The incentives package that brought Volvo to South Carolina could cost taxpayers an additional $87 million if the state pays for promised infrastructure improvements entirely the way Gov. Nikki Haley wants.
That's on top of the $123 million the state would borrow to fund the site preparation and road improvements for the future plant in Berkeley County.
The House Ways and Means Committee advanced a supplemental budget bill on Monday that would put $70 million of a newly available windfall toward the Volvo commitment, leaving $53 million to borrow.
But Haley, who has repeatedly slammed legislators this year for their borrowing proposals, said Monday she expects the Joint Bond Review Committee — composed of 10 legislators — to approve borrowing all $123 million, as the chambers' leaders promised in April.
She says Volvo wants it funded that way.
"They did not want to go through the legislative process. They didn't want to be debated," she said.
But funding the full amount that way would exceed the state cap for that type of borrowing, requiring creative financing and interest-only payments for seven years. The debt service over 17 years of payments would total $86.8 million, while the bulk of the principal would be paid over the last five years, according to documents submitted in advance of Wednesday's bond committee meeting.
The debt service for Volvo would nearly equal the interest the state expects to spend, through 2032, on all of the state's existing $405 million of economic development debt, the documents show.
House leaders say it makes sense to pay part of the tab upfront to avoid the expensive creative financing.
"We've got the cash. Let's go ahead and pay for it and borrow $50 million," said House Ways and Means Chairman Brian White, R-Anderson.
On Monday, his committee members recalled getting thoroughly beat up by Haley for their proposal to borrow $500 million for building projects statewide. Haley's criticism helped kill it as well as a smaller Senate proposal specifically for construction at colleges and National Guard armories.
Committee members also relished pointing out those proposals would have borrowed through normal financing, not added to debt service — as they replaced debt paid off — and approached no caps.
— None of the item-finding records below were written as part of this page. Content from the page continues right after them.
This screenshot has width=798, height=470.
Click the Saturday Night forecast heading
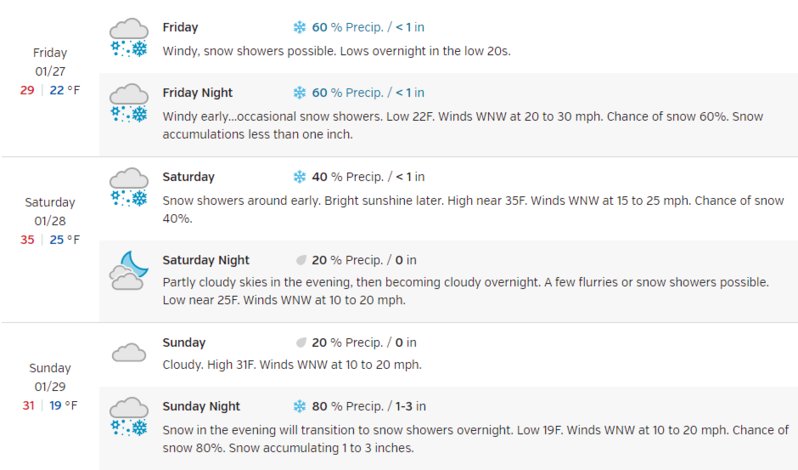tap(206, 260)
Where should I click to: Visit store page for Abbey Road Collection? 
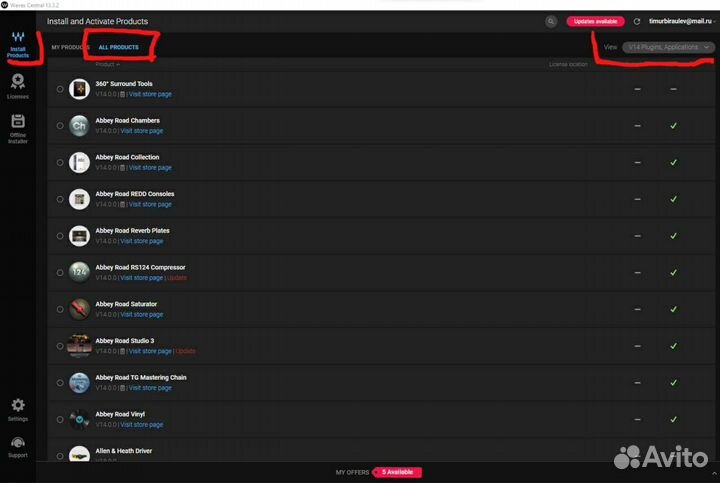pyautogui.click(x=150, y=168)
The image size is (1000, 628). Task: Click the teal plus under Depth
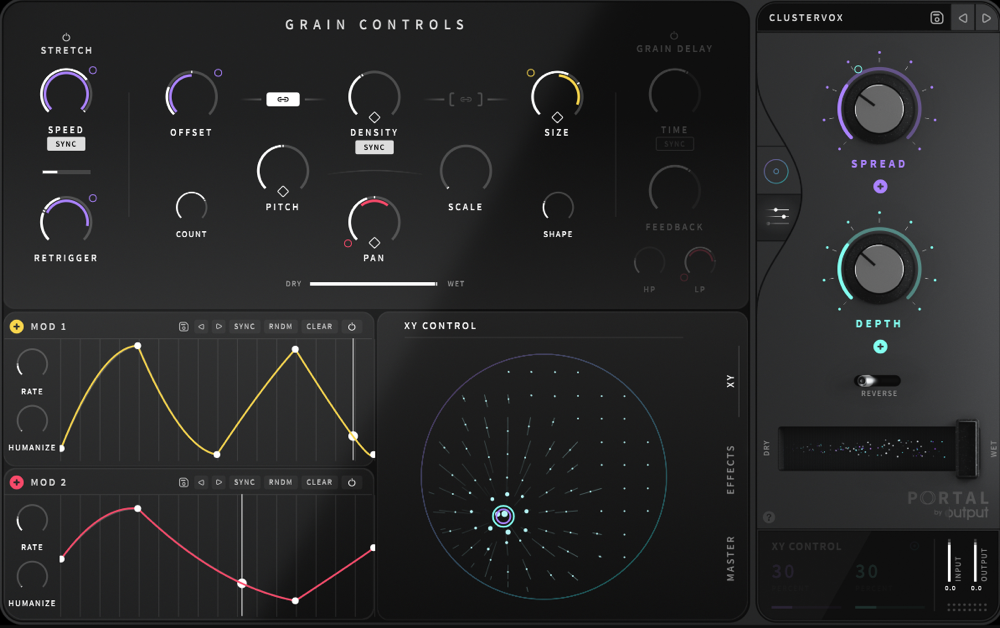(880, 346)
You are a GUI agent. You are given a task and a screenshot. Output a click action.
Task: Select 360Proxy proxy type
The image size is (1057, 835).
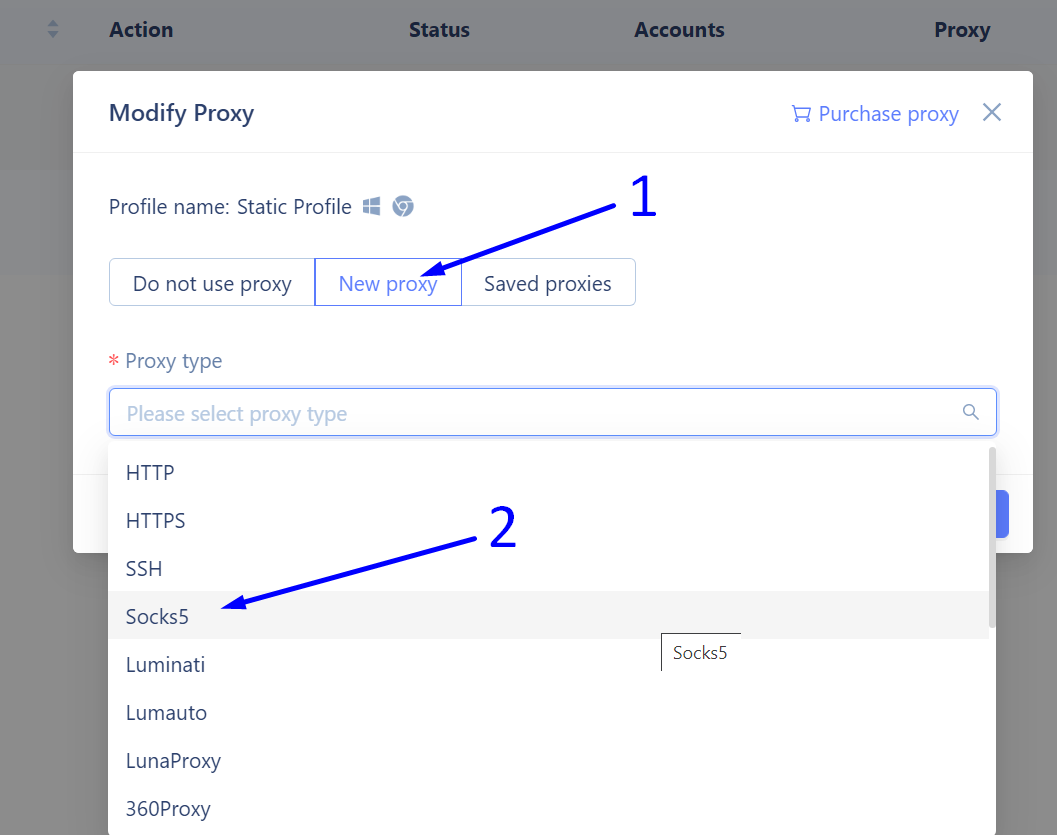(x=548, y=808)
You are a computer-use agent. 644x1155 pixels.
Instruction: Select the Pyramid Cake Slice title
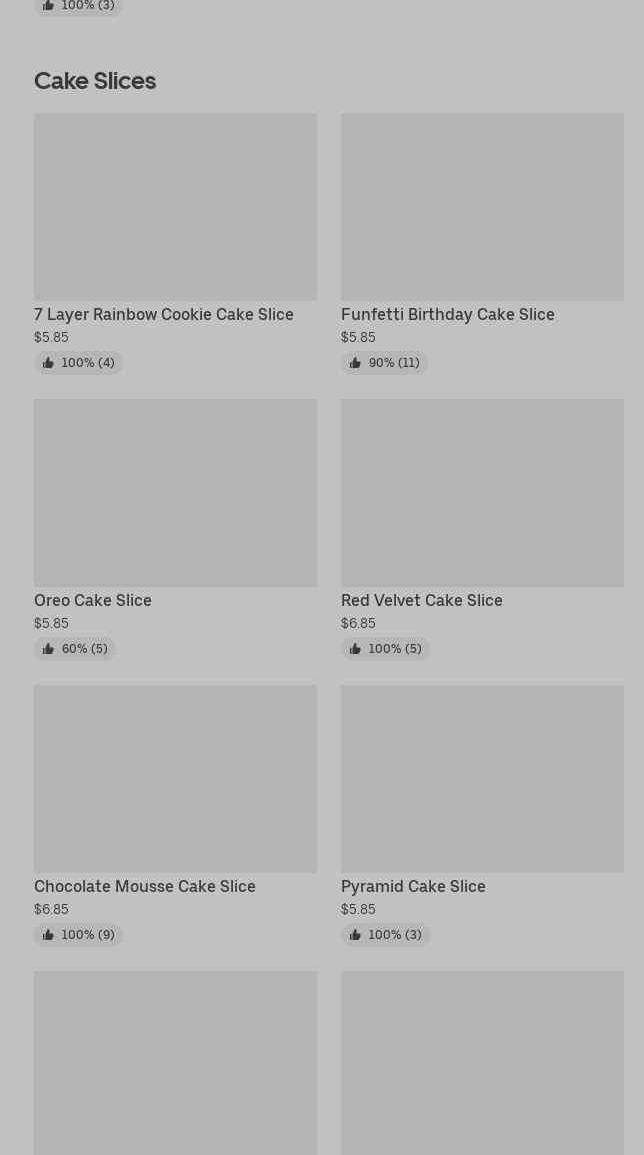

Haley said then her opposition was largely about the process, saying the proposals weren't thoroughly vetted. She also told legislators then she didn't need their help crafting an incentives package.
"That's not bad for a group that was unnecessary for the process," Rep. Mike Pitts, R-Laurens, said about the Ways and Means proposal.
A Volvo spokesman — asked whether Volvo cares how the state funds the promised infrastructure — said Tuesday only that the company "does not comment on state financial affairs." The $123 million in infrastructure improvements, which includes a new interchange off Interstate 26, is part of more than $200 million in state incentives pledged to Volvo Cars to secure its first North American plant.
In return, the company has promised to invest at least $500 million and create at least 2,000 jobs. Officials have said the plant could eventually employ up to 4,000 people, but the higher figure is not part of the signed paperwork.
Haley said she'd be OK with authorizing to borrow the full amount, then paying it down.
"We had to make those promises to Volvo that we would not go any other way than" the Joint Bond Review Committee, she said. "Go through JBRC, and if we pay it down right after that, I am perfectly fine with that."